TransCanada and ExxonMobil are now focused on a 48-inch pipeline from the North Slope to Alberta. Trans-Canada has signed a contract with the state under the Alaska Gasline Inducement Act, or AGIA, to agree to certain state objectives with the pipeline, in tariff design, financing and expansion plans, in return for a $500 million state investment in front-end engineering costs.

The state has been steady in its support of the Alberta pipeline and the contract it signed, but in a recent speech Parnell acknowledged the commercial challenges the project has encountered and said a fresh look at LNG exports is warranted given strong prices for liquefied gas in Asia.
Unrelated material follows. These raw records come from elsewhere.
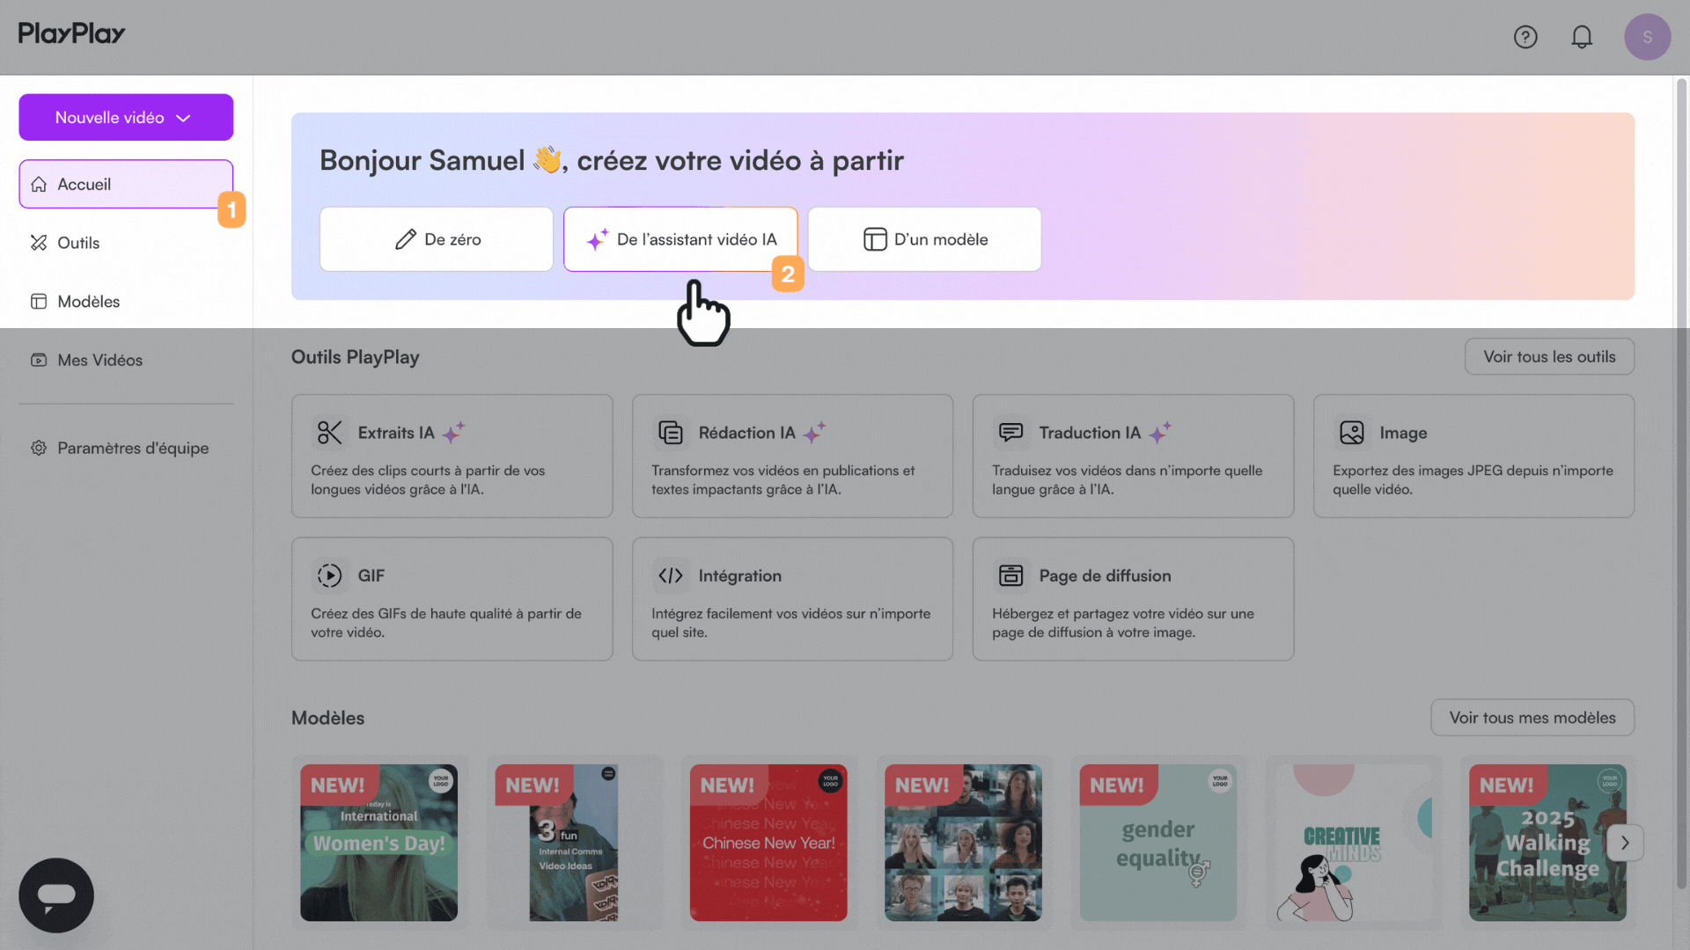Open the Intégration code tool card
The width and height of the screenshot is (1690, 950).
(x=792, y=599)
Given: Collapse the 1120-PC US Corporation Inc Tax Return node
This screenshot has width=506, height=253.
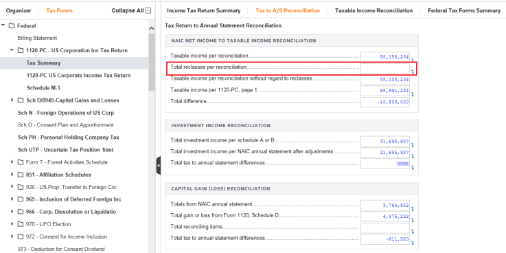Looking at the screenshot, I should [12, 50].
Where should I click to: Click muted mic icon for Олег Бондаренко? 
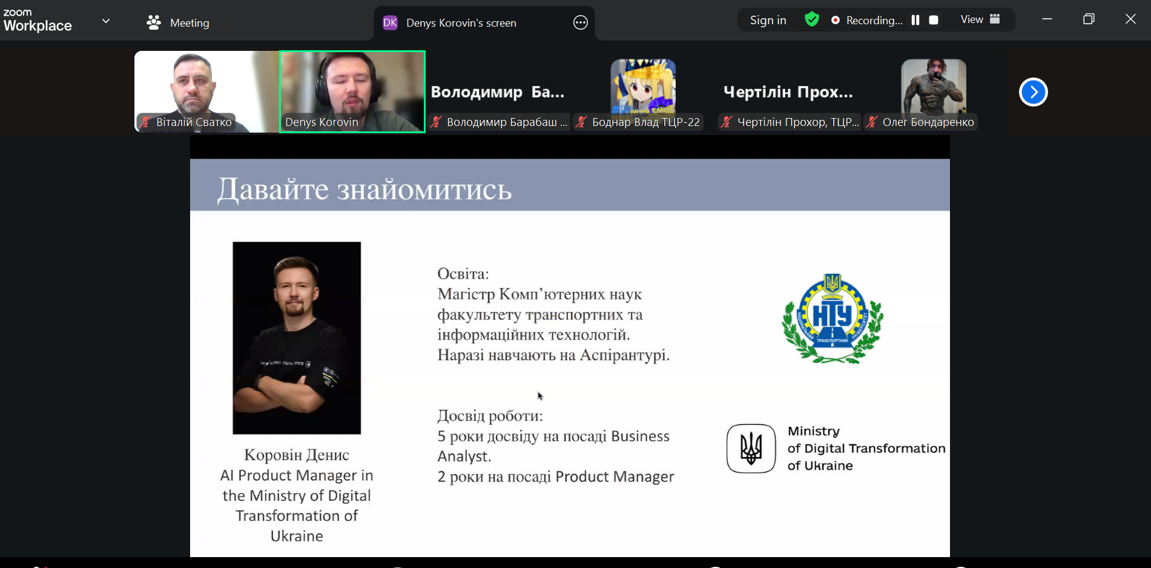tap(872, 122)

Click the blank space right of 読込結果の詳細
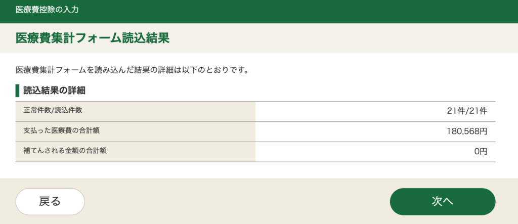(304, 91)
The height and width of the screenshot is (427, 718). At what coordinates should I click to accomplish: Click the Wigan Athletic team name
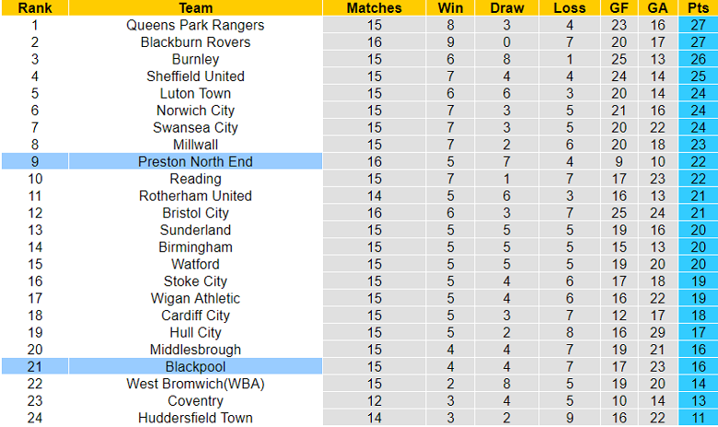(x=195, y=298)
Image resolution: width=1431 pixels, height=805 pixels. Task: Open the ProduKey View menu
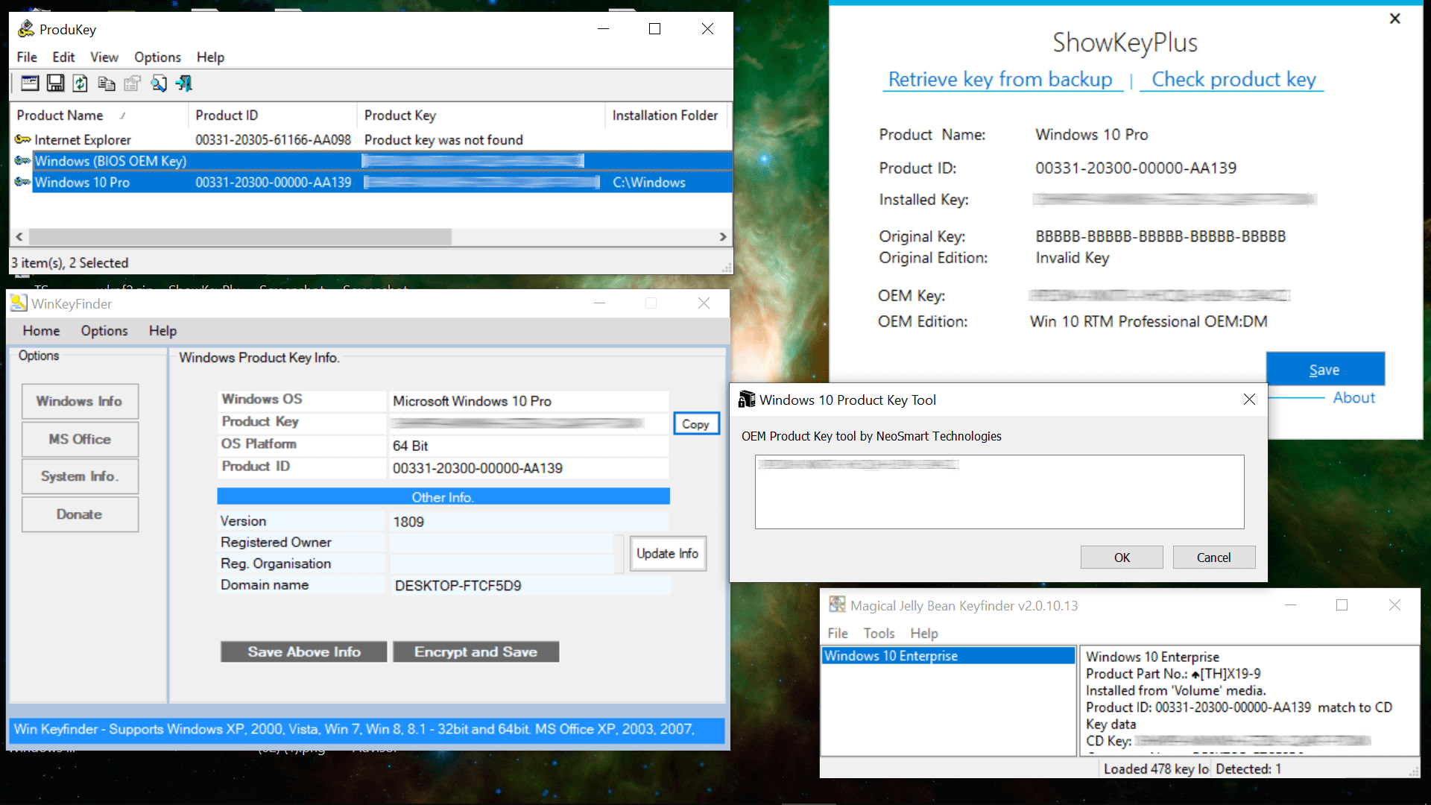pos(104,57)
“We’re communicating this in public and in private because of the urgency we feel about this,” Sullivan said.

Just because Parnell urged a new look at LNG doesn’t mean the state isn’t interested in other ways of marketing North Slope gas, including gas-to-liquids, Sullivan said.

Meanwhile, the state is continuing to support the two separate gas pipeline initiatives, the high-volume, 48-inch pipeline intended to maximize revenues and the use of state resources, and the 24-inch pipeline intended to bring gas to Southcentral Alaska.

TransCanada and ExxonMobil are leading the 48-inch pipeline project while a state corporation, the Alaska Gas Development Corp., is leading the engineering and planning work under way on 24-inch pipeline.

“We don’t see these projects as competing with each other. They are complementary,” in that if a large-diameter pipeline does move forward the 24-inch pipeline can become a spur line to get gas to the Anchorage area, Sullivan said.

However, the administration is also watching developments with new gas discoveries in the Cook Inlet basin, most recently an offshore discovery by Escopeta Oil Co. and earlier this year an onshore Kenai Peninsula discovery by Buccaneer Energy, as to how the new gas might affect the pipeline plans.

There is also a lot of discussion under way on integrating the two pipeline projects in some manner, which could range from the simple sharing of data for environmental permits to something more substantial, Sullivan said.

If an LNG project is built in a south Alaska “tidewater” location – Parnell was careful not to express preference between Valdez and the Kenai Peninsula as a location – the integration of the two projects would be simpler.